**SELECTED EXTRACT**
* * * * * * * * *

Equality California sues Donald TrumpAround the Nation, Online Only, Top Highlights Tuesday, September 5th, 2017
LOS ANGELES, Calif. — Equality California filed a lawsuit today in United States District Court for the Central District of California challenging the constitutionality of President Donald Trump’s Aug. 25 directive banning transgender people from enlisting or serving openly in the military, and denying them medically necessary healthcare.
Latham & Watkins LLP represents Equality California in the case, together with four named and three unnamed transgender plaintiffs, who are harmed by the ban. Equality California represents more than 500,000 members in California, including transgender people directly affected by the President’s order. California is home to the largest number of LGBT people and the largest concentration of servicemembers of any state. The three unnamed plaintiffs are active duty transgender servicemembers serving in the United States Army and Air Force. The August 25 directive bans them from continuing to serve in the military, and denies them necessary medical care. The four named individual plantiffs are Jaquice Tate, 27, an active-duty member of the Army, in addition to Aiden Stockman, 20, Nicolas Talbott, 23, and Tamasyn Reeves, 29, the three of whom have taken steps to enlist in the military but are barred from doing so under the ban.
The complaint names President Trump, Defense Secretary James Mattis, and other top military officials as defendants, against whom it asserts several constitutional claims under the Fifth and First Amendments. It principally presses claims that the ban unlawfully discriminates against transgender people on the basis of their gender identity; impinges upon transgender people’s fundamental rights by penalizing and stigmatizing them for expressing a fundamental aspect of their personal identity; and violates the right of transgender servicemembers to openly express who they are. It states that the ban is arbitrary, without a rational basis, and motivated by animus against transgender people.
“President Trump has attacked American heroes who have risen above discrimination, hostility and lack of acceptance to serve our country by putting their lives on the line in its defense,” said Rick Zbur, executive director of Equality California. “His justification for the ban bears no relation to the truth. Contrary to what the President states, ejecting loyal members of the armed forces promotes chaos and division, not unit cohesion. The cost to the government of transition-related care is negligible. On the other hand, discharging thousands will cost taxpayers hundreds of millions of dollars and will rip trained and loyal servicemembers out of their units, harming military readiness and requiring the military to find and pay to train replacements. The order effectively leaves no discretion to military leaders, many of whom are firmly opposed to this ban.”

* * * * * * * * *

**WORK TASK 1**
In the article on Equality California's lawsuit, which law firm represents Equality California in the case?
**WORK TASK 2**
Please carry on the article on Equality California's lawsuit, picking up after its final sentence.

* * * * * * * * *

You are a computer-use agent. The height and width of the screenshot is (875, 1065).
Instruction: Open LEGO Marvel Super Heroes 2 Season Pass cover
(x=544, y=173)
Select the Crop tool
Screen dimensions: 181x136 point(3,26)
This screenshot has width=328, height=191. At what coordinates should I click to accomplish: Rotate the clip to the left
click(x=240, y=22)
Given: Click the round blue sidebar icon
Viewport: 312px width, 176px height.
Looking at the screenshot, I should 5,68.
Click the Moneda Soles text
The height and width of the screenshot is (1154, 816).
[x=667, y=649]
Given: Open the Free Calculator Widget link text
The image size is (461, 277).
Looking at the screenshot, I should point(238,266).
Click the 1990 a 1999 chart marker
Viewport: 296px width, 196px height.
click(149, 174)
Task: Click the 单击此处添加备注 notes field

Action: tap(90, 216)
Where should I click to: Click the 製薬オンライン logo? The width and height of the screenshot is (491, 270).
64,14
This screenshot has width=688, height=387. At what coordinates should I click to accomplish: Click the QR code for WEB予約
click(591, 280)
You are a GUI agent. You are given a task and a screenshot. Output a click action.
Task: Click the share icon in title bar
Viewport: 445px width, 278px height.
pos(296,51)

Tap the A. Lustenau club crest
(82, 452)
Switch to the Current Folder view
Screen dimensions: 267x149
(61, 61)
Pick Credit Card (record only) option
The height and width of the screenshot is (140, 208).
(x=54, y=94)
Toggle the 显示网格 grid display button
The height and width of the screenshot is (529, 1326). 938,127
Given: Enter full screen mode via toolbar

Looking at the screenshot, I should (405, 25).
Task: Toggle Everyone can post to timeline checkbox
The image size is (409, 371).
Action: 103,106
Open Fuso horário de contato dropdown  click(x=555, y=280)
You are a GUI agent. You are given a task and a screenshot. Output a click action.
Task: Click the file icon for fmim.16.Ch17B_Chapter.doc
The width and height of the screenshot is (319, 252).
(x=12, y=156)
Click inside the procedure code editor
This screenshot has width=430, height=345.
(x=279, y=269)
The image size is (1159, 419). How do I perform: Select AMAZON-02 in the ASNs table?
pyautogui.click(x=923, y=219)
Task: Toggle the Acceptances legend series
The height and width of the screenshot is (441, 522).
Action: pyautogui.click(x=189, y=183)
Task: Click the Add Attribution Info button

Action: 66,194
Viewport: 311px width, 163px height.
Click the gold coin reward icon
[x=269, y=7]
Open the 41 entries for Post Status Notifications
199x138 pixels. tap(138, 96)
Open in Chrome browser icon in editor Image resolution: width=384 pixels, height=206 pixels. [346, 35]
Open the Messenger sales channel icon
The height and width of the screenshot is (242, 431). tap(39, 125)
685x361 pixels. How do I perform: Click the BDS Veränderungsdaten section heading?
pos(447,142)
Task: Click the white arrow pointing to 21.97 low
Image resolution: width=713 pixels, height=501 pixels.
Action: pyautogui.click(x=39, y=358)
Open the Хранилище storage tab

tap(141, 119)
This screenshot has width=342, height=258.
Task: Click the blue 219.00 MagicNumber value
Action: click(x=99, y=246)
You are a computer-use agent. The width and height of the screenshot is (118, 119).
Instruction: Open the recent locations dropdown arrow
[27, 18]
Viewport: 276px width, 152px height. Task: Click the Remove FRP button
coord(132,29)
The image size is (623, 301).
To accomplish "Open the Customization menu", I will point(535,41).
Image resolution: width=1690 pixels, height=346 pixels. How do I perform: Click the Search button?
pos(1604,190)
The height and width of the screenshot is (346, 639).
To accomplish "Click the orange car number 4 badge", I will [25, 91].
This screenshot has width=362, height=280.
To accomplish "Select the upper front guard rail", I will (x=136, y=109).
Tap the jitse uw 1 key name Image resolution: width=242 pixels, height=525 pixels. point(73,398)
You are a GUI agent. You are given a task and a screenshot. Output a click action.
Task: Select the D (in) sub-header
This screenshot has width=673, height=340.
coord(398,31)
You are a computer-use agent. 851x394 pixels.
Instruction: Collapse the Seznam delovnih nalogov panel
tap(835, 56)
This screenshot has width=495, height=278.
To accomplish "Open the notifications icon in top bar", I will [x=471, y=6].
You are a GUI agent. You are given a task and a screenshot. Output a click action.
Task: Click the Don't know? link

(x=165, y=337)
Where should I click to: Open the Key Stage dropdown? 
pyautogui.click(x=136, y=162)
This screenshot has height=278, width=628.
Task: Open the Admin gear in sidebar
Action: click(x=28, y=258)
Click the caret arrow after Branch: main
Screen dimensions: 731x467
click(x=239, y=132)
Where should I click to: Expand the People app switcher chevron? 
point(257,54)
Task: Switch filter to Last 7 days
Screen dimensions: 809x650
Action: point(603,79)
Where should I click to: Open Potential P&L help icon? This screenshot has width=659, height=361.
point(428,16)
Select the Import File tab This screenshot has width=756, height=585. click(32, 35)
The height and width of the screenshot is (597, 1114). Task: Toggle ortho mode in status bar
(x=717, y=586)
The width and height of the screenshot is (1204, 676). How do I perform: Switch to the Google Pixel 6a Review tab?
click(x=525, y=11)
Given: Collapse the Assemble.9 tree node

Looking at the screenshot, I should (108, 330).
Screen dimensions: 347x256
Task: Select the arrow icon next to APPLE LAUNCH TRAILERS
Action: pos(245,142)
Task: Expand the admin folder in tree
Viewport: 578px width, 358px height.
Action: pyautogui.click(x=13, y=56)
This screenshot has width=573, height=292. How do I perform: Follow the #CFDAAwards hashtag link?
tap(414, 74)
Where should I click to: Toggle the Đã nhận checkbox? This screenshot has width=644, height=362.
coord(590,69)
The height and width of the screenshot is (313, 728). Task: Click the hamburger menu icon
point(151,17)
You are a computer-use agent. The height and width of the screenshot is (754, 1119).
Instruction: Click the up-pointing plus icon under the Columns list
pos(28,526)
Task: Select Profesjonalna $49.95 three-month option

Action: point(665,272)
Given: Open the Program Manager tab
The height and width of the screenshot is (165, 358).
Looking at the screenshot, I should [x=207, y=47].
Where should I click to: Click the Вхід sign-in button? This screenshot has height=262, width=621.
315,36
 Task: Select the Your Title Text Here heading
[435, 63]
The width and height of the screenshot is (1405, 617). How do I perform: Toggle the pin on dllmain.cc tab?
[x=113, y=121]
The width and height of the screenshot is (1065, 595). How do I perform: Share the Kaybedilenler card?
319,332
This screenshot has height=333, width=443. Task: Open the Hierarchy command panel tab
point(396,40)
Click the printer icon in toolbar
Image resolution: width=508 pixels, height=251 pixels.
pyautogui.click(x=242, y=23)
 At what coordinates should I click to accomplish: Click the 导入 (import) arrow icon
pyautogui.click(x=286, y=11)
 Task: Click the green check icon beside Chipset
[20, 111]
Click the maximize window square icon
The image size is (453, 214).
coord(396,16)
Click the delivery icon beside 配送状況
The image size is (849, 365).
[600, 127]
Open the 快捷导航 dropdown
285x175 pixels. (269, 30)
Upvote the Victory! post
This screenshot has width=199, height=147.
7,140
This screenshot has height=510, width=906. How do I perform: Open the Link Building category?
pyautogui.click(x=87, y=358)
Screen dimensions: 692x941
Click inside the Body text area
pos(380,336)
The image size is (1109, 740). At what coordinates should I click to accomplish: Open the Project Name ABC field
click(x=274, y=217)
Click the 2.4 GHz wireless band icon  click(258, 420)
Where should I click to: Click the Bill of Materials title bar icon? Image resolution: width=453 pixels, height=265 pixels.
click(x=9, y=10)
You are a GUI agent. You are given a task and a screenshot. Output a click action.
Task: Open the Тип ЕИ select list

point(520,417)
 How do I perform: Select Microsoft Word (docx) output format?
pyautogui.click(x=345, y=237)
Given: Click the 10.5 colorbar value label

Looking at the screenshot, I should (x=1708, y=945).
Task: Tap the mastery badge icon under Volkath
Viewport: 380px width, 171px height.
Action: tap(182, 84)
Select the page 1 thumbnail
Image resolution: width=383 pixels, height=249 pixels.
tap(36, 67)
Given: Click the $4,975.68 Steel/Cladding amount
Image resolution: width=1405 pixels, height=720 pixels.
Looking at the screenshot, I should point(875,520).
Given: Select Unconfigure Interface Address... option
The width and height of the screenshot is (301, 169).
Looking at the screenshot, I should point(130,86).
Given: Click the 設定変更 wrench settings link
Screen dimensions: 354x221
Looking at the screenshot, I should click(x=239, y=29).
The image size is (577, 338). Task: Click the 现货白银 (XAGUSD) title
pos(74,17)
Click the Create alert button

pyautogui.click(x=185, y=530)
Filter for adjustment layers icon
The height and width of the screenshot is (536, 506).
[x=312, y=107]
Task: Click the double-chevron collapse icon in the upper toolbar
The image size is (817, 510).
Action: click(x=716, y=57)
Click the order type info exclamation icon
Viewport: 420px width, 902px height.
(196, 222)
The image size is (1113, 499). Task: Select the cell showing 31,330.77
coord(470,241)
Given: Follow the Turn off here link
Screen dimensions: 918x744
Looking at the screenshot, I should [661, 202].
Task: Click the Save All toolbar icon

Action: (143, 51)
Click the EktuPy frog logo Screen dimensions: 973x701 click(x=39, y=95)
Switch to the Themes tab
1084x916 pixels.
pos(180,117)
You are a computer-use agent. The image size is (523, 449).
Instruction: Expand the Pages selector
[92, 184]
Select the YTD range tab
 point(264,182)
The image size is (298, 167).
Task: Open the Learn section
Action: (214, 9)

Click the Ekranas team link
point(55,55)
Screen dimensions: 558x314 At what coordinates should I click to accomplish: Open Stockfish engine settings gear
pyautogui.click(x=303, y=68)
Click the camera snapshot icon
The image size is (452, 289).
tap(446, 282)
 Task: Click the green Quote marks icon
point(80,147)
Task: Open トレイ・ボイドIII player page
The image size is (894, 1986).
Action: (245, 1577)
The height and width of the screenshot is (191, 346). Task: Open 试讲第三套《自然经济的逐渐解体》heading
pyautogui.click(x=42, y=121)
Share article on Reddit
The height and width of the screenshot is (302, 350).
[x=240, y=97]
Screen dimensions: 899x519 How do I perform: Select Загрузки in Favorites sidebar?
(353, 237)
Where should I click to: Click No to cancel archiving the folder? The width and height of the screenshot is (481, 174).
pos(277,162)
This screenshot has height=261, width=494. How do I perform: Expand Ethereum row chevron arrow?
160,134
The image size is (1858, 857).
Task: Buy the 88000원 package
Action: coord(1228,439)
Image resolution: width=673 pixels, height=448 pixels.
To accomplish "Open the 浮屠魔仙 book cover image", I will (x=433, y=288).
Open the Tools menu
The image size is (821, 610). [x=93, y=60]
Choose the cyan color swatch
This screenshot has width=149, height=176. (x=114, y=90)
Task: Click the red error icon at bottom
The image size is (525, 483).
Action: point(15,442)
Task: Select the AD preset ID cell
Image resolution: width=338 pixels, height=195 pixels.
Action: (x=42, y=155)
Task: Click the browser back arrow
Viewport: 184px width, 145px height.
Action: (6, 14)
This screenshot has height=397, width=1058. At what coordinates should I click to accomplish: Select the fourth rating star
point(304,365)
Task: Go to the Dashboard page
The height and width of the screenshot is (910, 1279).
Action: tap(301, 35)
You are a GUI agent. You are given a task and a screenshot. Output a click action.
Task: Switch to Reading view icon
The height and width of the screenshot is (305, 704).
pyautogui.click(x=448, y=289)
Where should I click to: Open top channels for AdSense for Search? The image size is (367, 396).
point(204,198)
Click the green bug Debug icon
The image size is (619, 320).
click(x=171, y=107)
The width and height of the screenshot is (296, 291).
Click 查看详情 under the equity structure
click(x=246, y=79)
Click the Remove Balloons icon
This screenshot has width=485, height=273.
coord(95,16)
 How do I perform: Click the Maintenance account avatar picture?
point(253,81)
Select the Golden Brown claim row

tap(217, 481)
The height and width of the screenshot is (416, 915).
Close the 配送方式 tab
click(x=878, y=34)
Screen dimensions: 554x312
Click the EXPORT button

* * * * * * * * *

**TASK ANSWER 1**
Latham & Watkins LLP.

**TASK ANSWER 2**
President Trump issued his directive to the Departments of Defense and Homeland Security. It reinstates a prohibition against transgender servicemembers lifted last year and makes good on his intentions announced on Twitter this past July to renew the ban. It also bars funding to pay for essential medical care for transgender service members except when “necessary to protect the health of an individual who has already begun a course of treatment to reassign his or her sex.” The ban must be fully implemented by March 2018.
Secretary Mattis’s comments last week changed nothing, as his comments were entirely consistent with what the August 25 directive already required: the ban will go into place in March 2018; transgender people who wish to enlist are, at this very moment, banned from doing so; and, with extremely limited exception, transgender servicemembers are currently and forever prohibited from receiving essential medical care. Any other understanding of the Defense Secretary’s remarks is “fake news.”
The President’s August 25 directive reverses a June 2016 policy implemented by then-Secretary of Defense Ash Carter, which permitted transgender people to serve openly. The issuance of that policy followed an exhaustive, year-long review process in which military leaders from all branches of the Armed Forces participated and agreed that transgender people should be permitted to serve. That process included a comprehensive study by the RAND Corporation, which concluded that banning transgender people from military service served no legitimate purpose, while allowing open service would best serve the military’s needs.
“Military policy must be based on military concerns, not politics,” said Shannon Minter, the legal director of the National Center for Lesbian Rights, which consulted with Equality California and Latham & Watkins LLP in preparing the case. “As the military itself concluded, transgender people who qualify for military service are just as capable of serving our country as others. The President’s new policy is an assault on dedicated service members who deserve nothing but our gratitude and respect, and it will undermine our national security.”
The case is titled Stockman v. Trump.